Acute health care utilization in the first 24 months postpartum by rurality and pregnancy complications: A prospective cohort study

Document Type


Publication Date


Publication Title

Health Services Research Volume59, Issue1 February 2024


Muskie, Public Health, Staff Scholarship, postpartum, rurality and pregnancy complications



To estimate the rate of acute health care use (hospitalizations and emergency department [ED] visits) among postpartum persons by rurality of residence and pregnancy complications.

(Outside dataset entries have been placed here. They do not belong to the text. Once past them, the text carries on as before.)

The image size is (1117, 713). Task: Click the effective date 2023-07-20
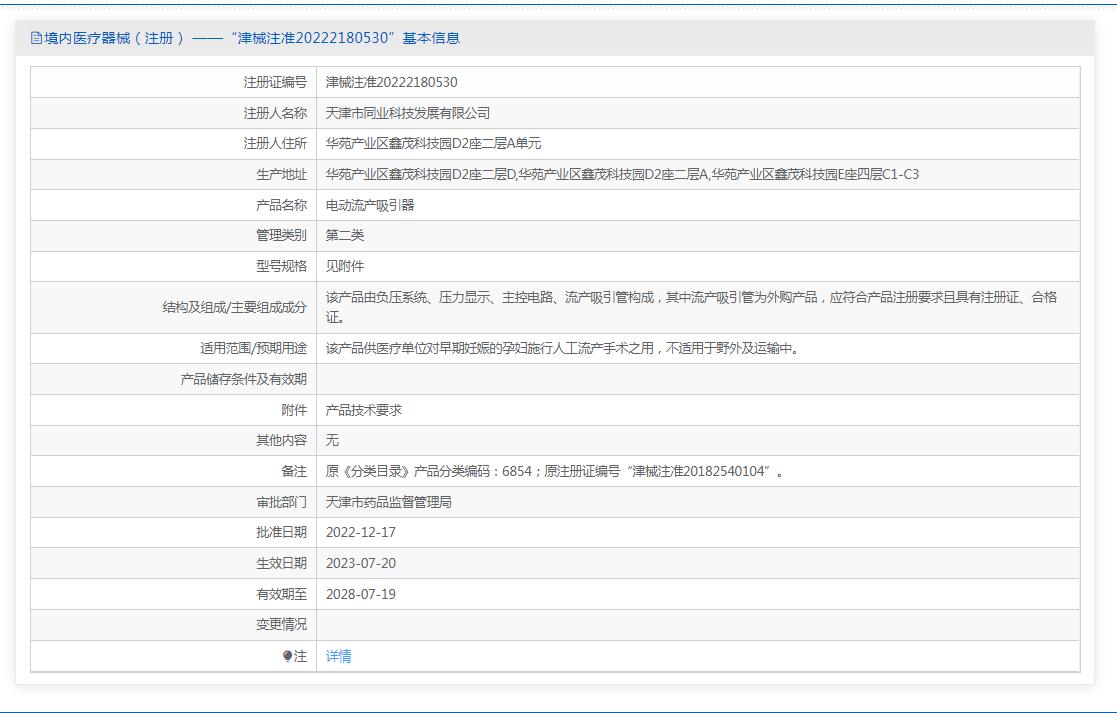(360, 563)
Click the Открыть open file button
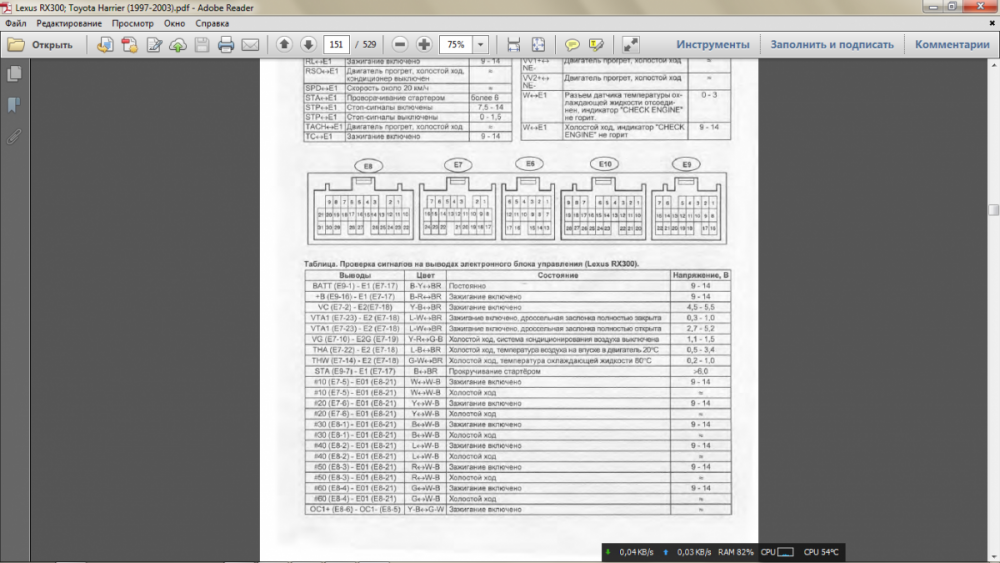The image size is (1000, 563). (x=41, y=45)
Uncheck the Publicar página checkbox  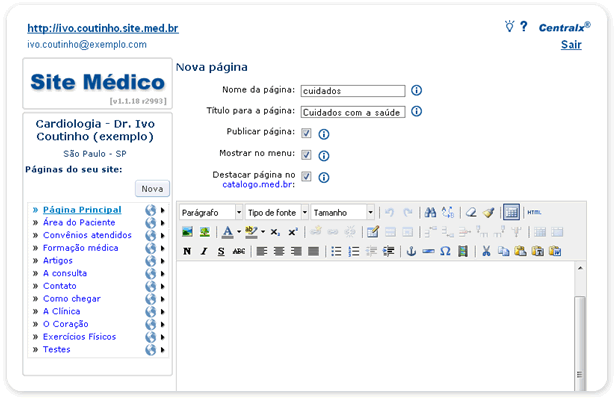click(307, 133)
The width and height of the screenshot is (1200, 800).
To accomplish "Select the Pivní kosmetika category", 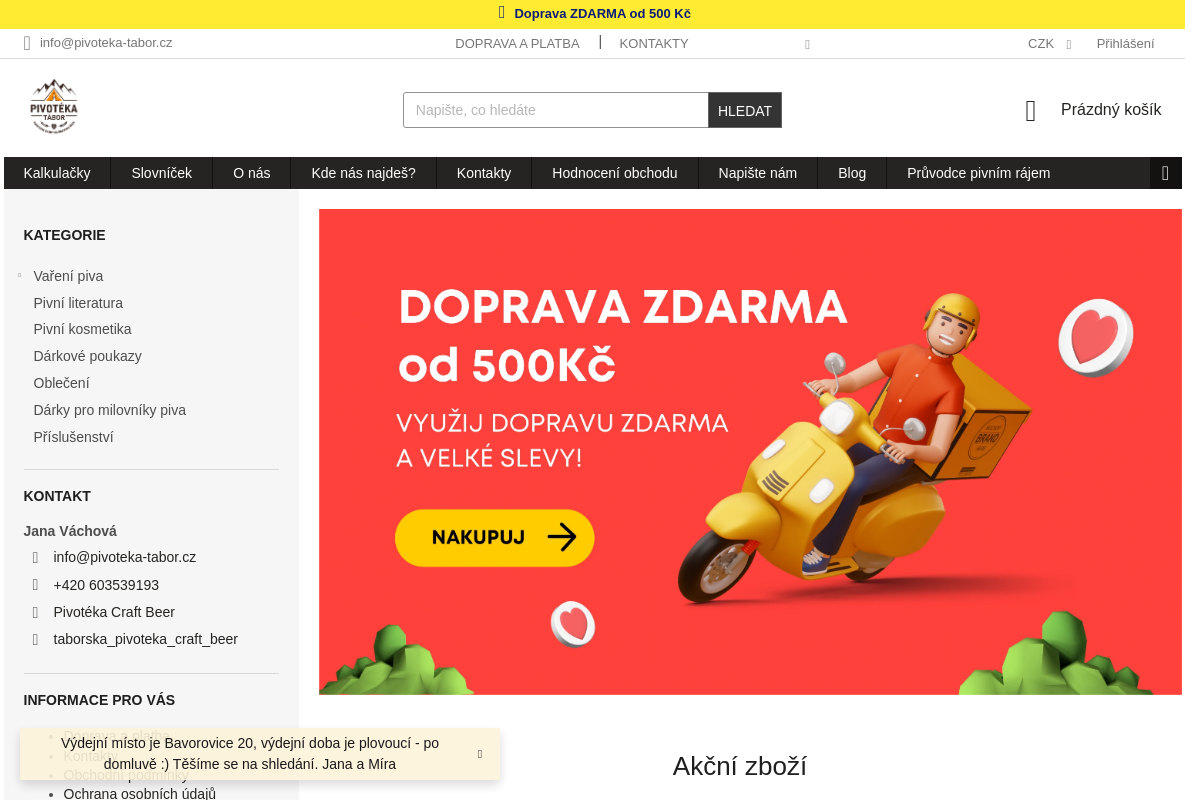I will coord(82,329).
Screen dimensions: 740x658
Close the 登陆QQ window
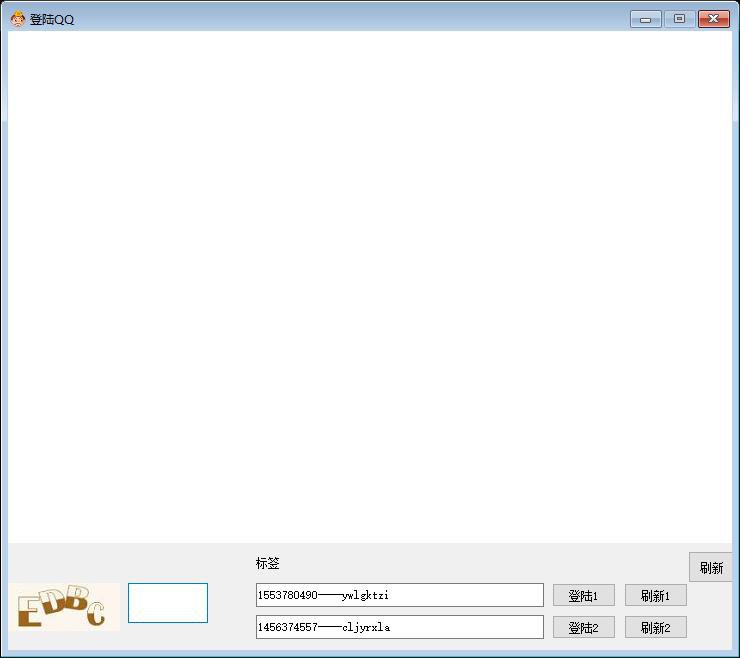pos(713,19)
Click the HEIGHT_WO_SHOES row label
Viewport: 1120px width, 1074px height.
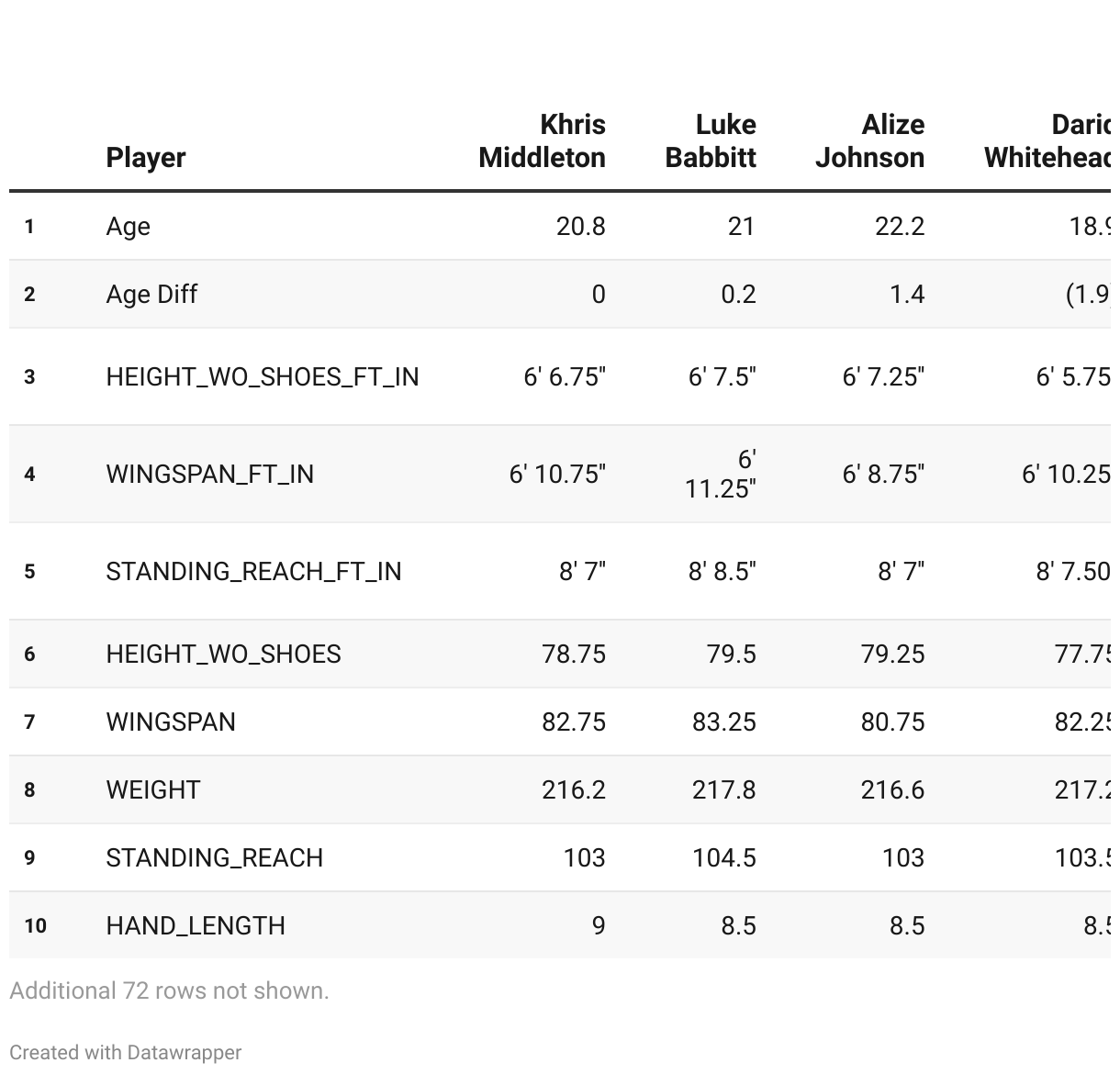pyautogui.click(x=224, y=654)
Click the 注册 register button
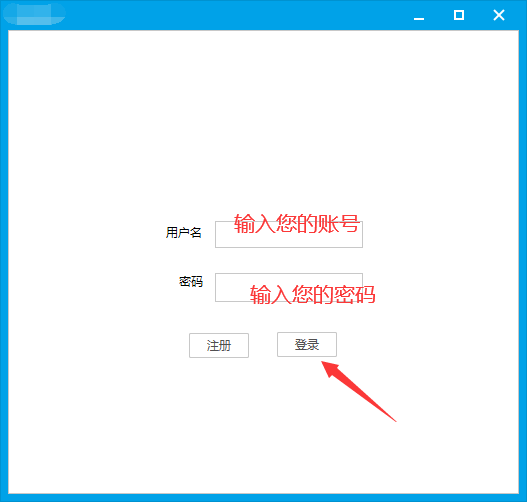 pos(219,345)
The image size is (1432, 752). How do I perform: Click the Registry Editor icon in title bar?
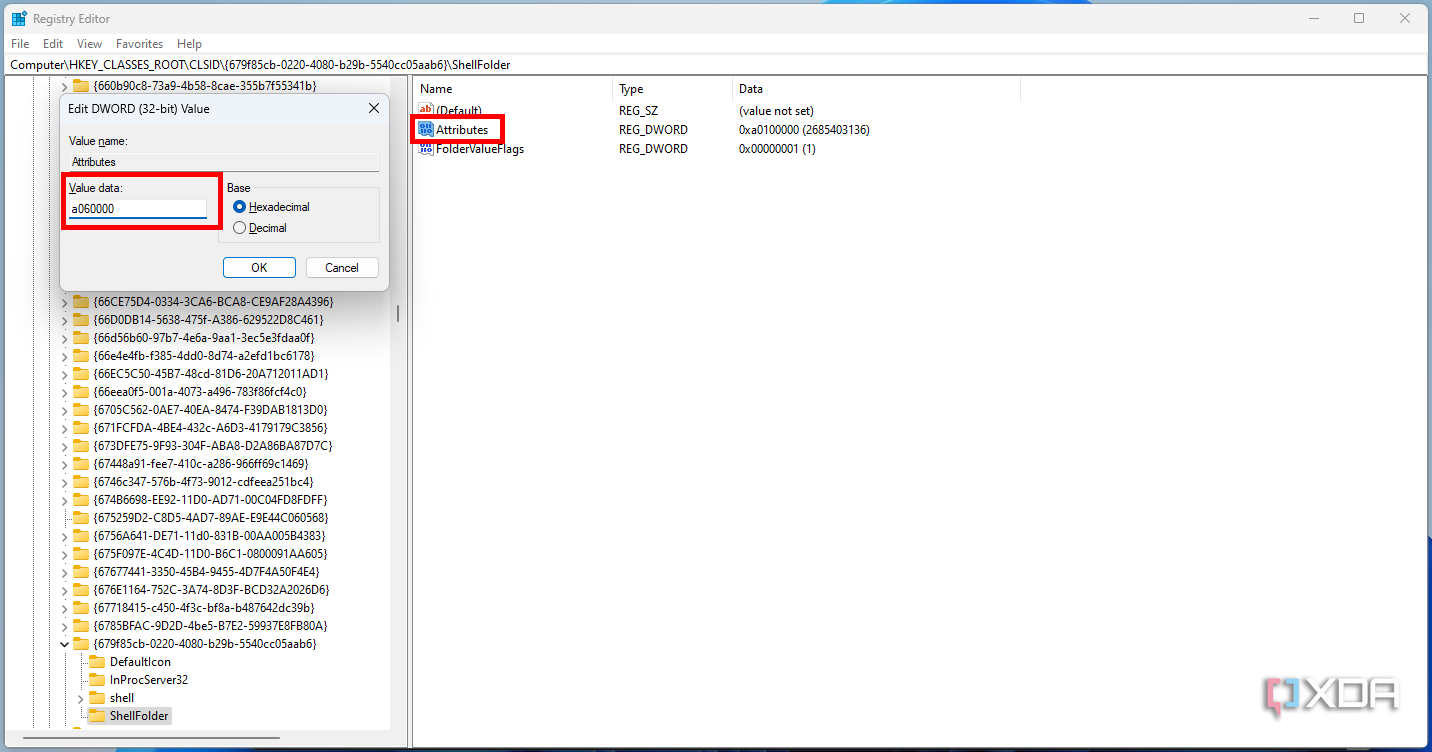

Data Sources and Study Setting

2006–2021 data from the Maine Health Data Organization's All Payer Claims Data.

Study Design

We estimated the rates of hospitalizations and ED visits during the first 24 months postpartum, separately, overall and by four-level rurality of residence (urban, large rural, small rural, and isolated rural) and by pregnancy complications (prenatal depression, hypertensive disorders of pregnancy [HDP], and gestational diabetes mellitus [GDM]). We used Poisson regression models, adjusting for potential confounders. Data were weighted to account for censoring before 24 months postpartum.

Data Extraction Methods

Deliveries during 2007–2019 (n = 122,412).

Principal Findings

Approximately 4% of persons had at least one hospitalization within 24 months postpartum (mean monthly rate per 100 deliveries = 0.35). Adjusted rates were not different by rurality. Persons with prenatal depression (adjusted rate ratio [aRR] = 1.9; 95% confidence interval [CI] 1.5–2.5), HDP (aRR = 1.4; 1.0–2.0), and GDM (aRR = 1.4; 0.9–2.0) had higher hospitalization rates than those without these conditions. Approximately 44% of persons had at least one ED visit within 24 months postpartum (mean monthly rate per 100 deliveries = 5.4). Adjusted ED rates were higher for persons living in small rural areas as compared with urban areas (aRR = 1.3; 1.2–1.4). Persons with prenatal depression (aRR = 1.8; 1.7–1.9), HDP (aRR = 1.1; 1.0–1.2), and GDM (aRR = 1.3; 1.2–1.4) had higher ED rates than those without these conditions; ED rates were highest among those living in small rural areas.


New policies and care practices may be needed to prevent acute health care encounters in the first 24 months after delivery for persons with common pregnancy conditions. Efforts to identify why postpartum people living in small rural areas have higher rates of ED visits are warranted.